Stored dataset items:
§ §

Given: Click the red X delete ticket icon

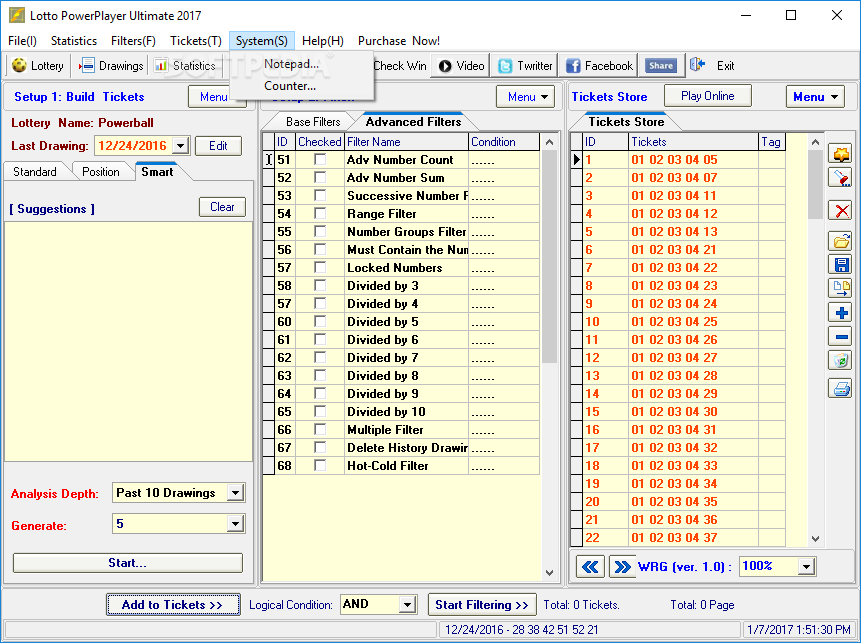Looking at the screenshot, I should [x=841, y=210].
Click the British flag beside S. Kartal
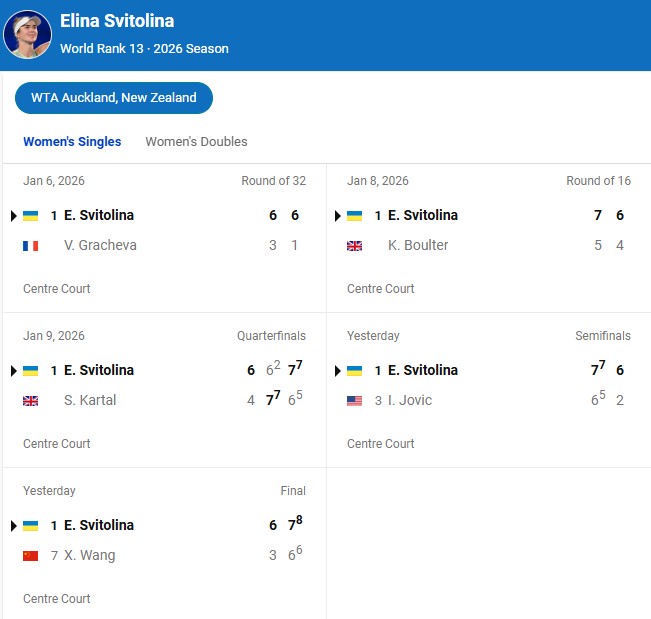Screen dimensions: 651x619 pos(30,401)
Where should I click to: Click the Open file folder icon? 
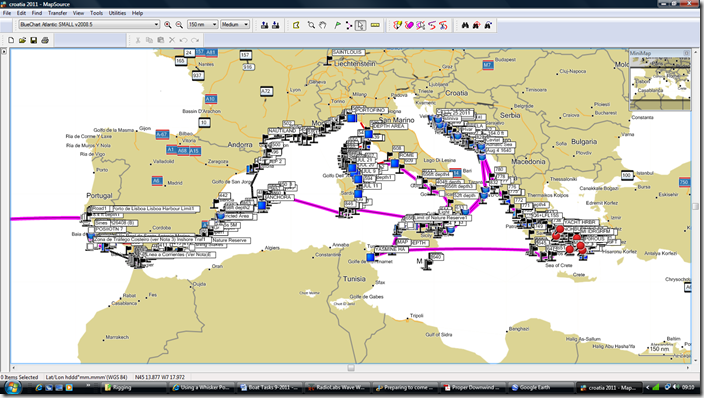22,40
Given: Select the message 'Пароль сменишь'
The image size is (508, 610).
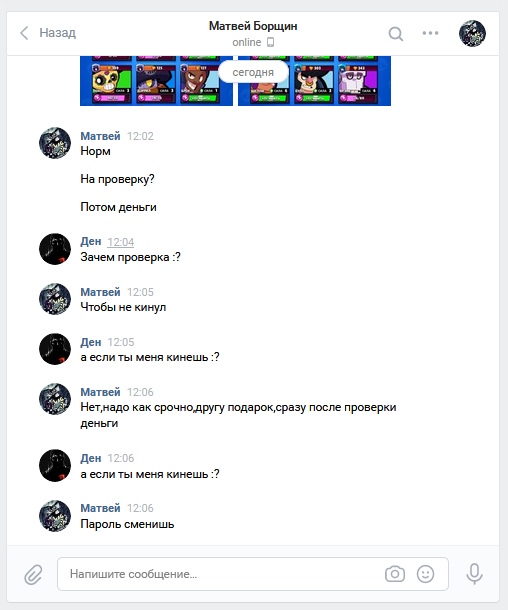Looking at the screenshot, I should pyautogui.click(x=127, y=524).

§ §

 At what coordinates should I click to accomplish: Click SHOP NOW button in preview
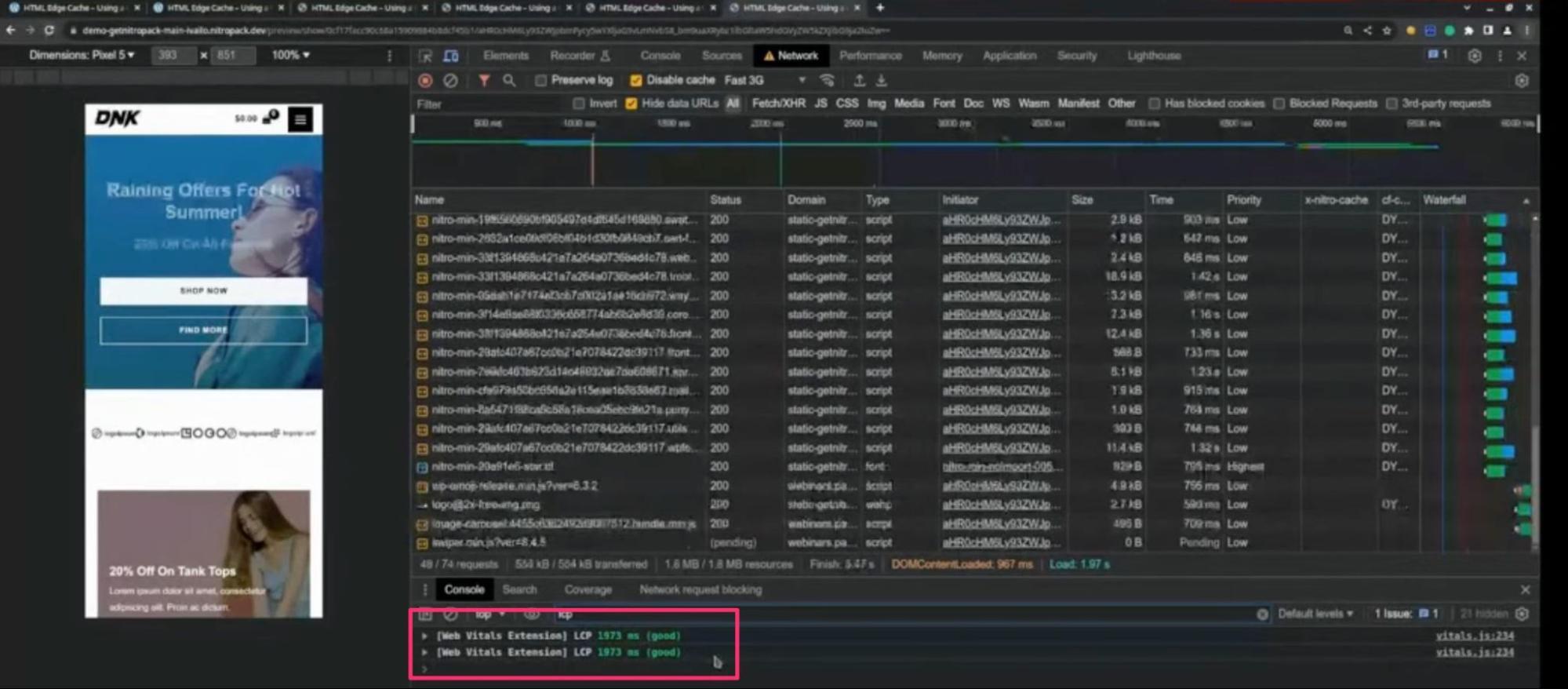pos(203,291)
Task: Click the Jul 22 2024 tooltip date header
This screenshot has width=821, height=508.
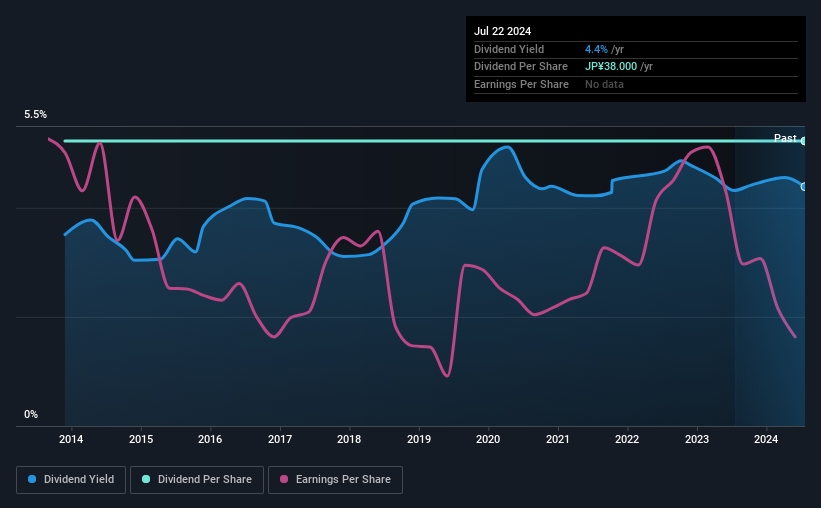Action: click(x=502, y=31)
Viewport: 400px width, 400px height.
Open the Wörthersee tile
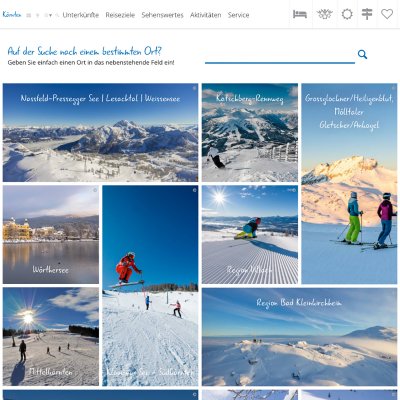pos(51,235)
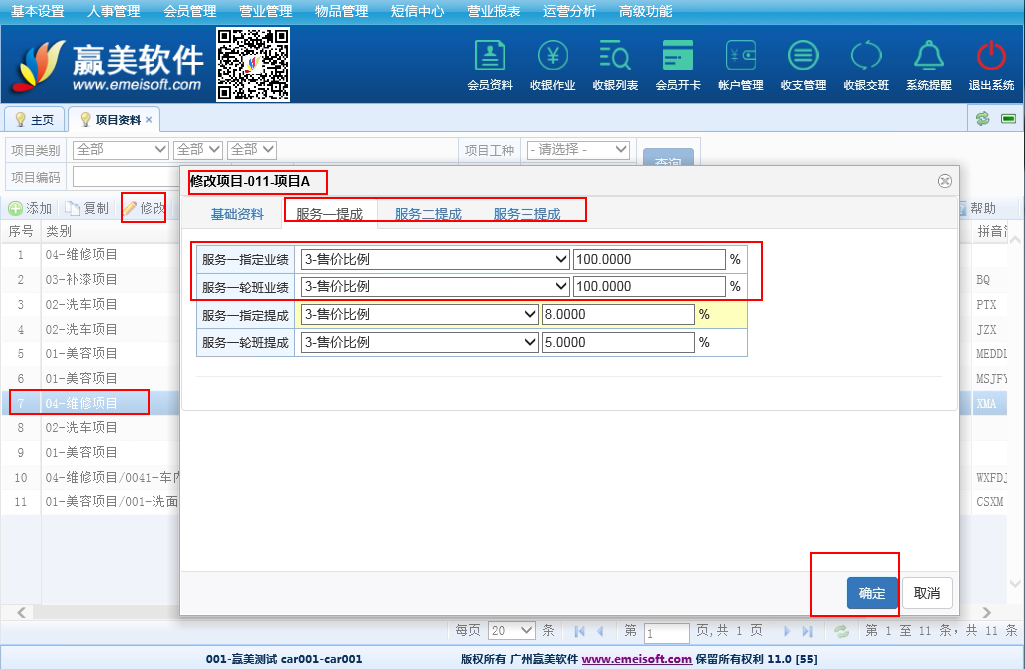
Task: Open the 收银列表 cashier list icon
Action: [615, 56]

§ §

WHAT TO DO »
Using the records above, return verbatim only the part that opens with the line containing "Given: Click the red X delete ticket icon" and closes with the line containing "Given: Select the message 'Пароль сменишь'"; pictures stay out.

RESULT FOR THIS EXERCISE »
Given: Click the red X delete ticket icon

Looking at the screenshot, I should [x=841, y=210].
Click the British flag beside S. Kartal
Screen dimensions: 651x619 pos(30,401)
Where should I click to: Click the Open file folder icon? 
22,40
Given: Select the message 'Пароль сменишь'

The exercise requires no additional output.